There is no research-based answer as to whether probiotics for SIBO are helpful. But despite this lack of evidence, the internet is full of self-proclaimed experts advising all manner of probiotic supplement protocols claiming to treat or prevent SIBO. Consider this: If SIBO represents an overgrowth of normal (aka benign or “good”) bacteria in a neighborhood that’s too hospitable to bacteria, isn’t it possible — and even likely — that these supplements are actually “seeding” the recurrence by delivering concentrated doses of bacteria day after day? In the gastroenterology and nutrition practice I work in, my colleagues and I have come to believe this may be the case for many of our patients with SIBO, particularly those whose SIBO results from having low stomach acid or slow motility in their small intestines.

For this reason, patients in our practice who have a history of SIBO are advised to limit probiotic use to yeast-based strains like Saccharomyces boulardii (commonly marketed as Florastor) that cannot overgrow in the small bowel.

4. Diet has not been shown to cause or cure SIBO.

Patients who are medication-averse are often looking for natural treatments for SIBO, and routinely ask me how to cure SIBO with diet. I wish I could say that there is evidence for a SIBO diet that cures or prevents the condition, but to date, there isn’t. The role of diet for SIBO is to help manage your symptoms until you are able to be treated — and a few diets have indeed been shown to be remarkably effective at doing so.

The low-FODMAP diet, for one, is arguably the least restrictive way to get maximum symptom control — or the best bang for your dieting buck. It’s the approach I recommend in my clinical practice. So-called elemental diets — or diets consisting exclusively of powders or drinks that contain pre-digested nutrients — are also effective at symptom control, but they are extremely costly and incredibly unpleasant to drink. You may feel relief while limiting your diet to these powders, but you’ll tire of them quickly, and as soon as you resume a normal diet, the SIBO symptoms will be back in short order.
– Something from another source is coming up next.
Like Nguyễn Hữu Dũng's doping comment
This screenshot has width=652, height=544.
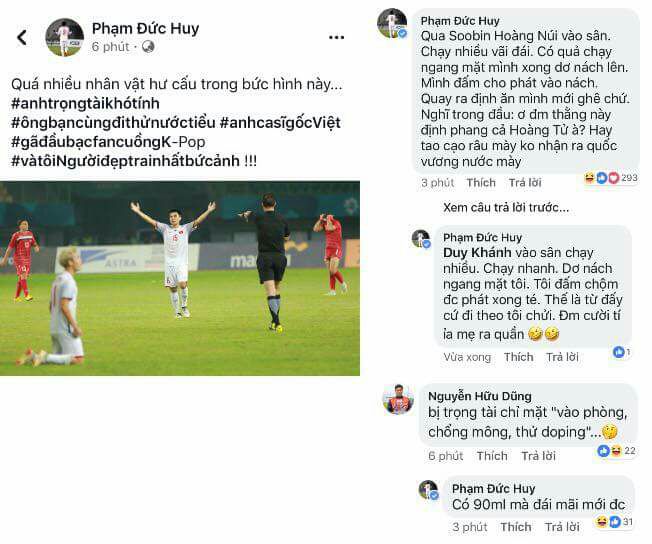click(x=492, y=456)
[See: 8 Food Trends Nutrition Pros Pray Will Never Return.]

The idea circulating online that restricting your diet when you have SIBO can somehow “starve” the bacteria and cure SIBO naturally has not been demonstrated in scientific studies. You can certainly suppress bacterial populations in all segments of the gut — small intestine and colon alike — to a modest extent with diet restriction, but you’ll never come close to eradicating them. Furthermore, staying on these restricted diets once your SIBO has been treated has not been demonstrated to be an effective strategy for prevention of recurrence — at least not to date. Be aware that diet restriction affects all bacterial communities in the gut; its effects cannot be limited to those communities overgrowing in the small intestine alone. For this reason, prolonged adherence to a highly restricted diet could have unintended adverse effects on the healthy diversity and balance of your colon’s microbiota.